9. Stepmom: I know what you're thinking: this 1998 weepie with Julia Roberts and Susan Sarandon made the list because it's set around Christmas, and characters ride horses in the snow. Right? Wrong. It's here solely for the part when Jena Malone's character tells Julia's character that her ex-boyfriend, Brad Kovitzky, called her "Frosty the Snow Bitch." Classic.
8. Die Hard 2: Die Harder: In this inferior sequel, Bruce "my ex-wife's with my grandson" Willis' John McClane ends a fight with a bad guy by jabbing him in the eye with an icicle. You know, they do say it's the perfect crime...the evidence just melts away...
7. Cool as Ice: That's right, Vanilla Ice made a movie, back in 1991. Don't ask me what it's about, I sure as hell never saw it. However, I had to put it on here - just look at that photo! I'd imagine that this guy wakes up every day wondering which embarassing decision he's gonna have to live down for the next 14 hours.
6. Blow: As a real-life slinger of another kind of white powder, Johnny Depp struts to "Black Betty" and gets busted by the cops about 57 times. Pee-Wee Herman makes a cameo, and in a crucial sequence, Penelope Cruz sells Depp out and calls him a "fagoot." Now, that's cold.
5. Basic Instinct: This erotic, iconic movie actually takes place in sunny San Francisco. But when Sharon Stone's Catherine Trammell isn't showing off her naughty bits to legions of dorky young virgins, she's out offing people with an ice pick.

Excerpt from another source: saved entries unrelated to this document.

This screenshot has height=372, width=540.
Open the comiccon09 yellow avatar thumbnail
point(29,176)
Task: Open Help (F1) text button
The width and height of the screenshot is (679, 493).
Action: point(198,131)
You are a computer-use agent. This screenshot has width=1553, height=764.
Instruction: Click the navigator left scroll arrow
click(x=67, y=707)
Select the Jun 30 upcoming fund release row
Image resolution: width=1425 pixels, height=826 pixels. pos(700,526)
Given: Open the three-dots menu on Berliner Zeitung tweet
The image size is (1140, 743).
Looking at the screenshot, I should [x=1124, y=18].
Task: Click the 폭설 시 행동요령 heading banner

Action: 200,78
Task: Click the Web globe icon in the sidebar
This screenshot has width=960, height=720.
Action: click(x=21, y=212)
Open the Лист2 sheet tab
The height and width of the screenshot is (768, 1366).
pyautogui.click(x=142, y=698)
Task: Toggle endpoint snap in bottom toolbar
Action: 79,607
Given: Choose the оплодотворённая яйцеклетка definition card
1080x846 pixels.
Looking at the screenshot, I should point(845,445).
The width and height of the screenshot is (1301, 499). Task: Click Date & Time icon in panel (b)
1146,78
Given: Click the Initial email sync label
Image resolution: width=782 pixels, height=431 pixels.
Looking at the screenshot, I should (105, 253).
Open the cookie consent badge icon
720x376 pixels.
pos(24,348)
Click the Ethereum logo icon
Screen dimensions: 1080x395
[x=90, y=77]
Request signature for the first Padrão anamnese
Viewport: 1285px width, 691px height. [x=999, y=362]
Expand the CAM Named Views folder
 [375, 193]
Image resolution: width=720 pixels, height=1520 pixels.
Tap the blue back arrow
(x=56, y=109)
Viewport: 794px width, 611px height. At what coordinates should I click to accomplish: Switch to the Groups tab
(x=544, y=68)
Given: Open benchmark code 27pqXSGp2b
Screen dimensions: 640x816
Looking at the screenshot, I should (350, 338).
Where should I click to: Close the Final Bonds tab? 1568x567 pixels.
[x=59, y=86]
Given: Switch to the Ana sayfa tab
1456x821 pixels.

4. The Shining: In this horror classic, Jack Nicholson's crazed hotel overseer chases his son through a topiary maze in the film's climax. It's the dead of winter in Vermont, and when Jack gets lost trying to find little Danny, the sub-zero temperatures turn him into a Jack-sicle.
3. The Devil Wears Prada: Not a cold weather movie, you say? Puh-lease! As editrix Miranda Priestly, her heiness Meryl Streep plays the coldest bitch in Manhattan, and rocks an icy white coif to match. Take a tip from her, for she'd never let "some absurd weather problem" get in her way. After all, she's got places to go, like the twins' recital - "AT SCHOOL!"
2. Away From Her: Sarah Polley's gorgeous film starring this year's Oscar front-runner, Julie Christie, has the soft light of winter coursing through its veins. And Christie's long, silver hair shines like a beautiful frozen waterfall. I mean...wow...I'm so sorry.
1. Fargo: Before they conquered the world and made a household name out of Javier Bardem with No Country for Old Men, the Coen Brothers crafted this brilliant thriller set in the snow-blanketed Midwest. Will this movie make you wary of your neighbor with the wood chipper? You betcha!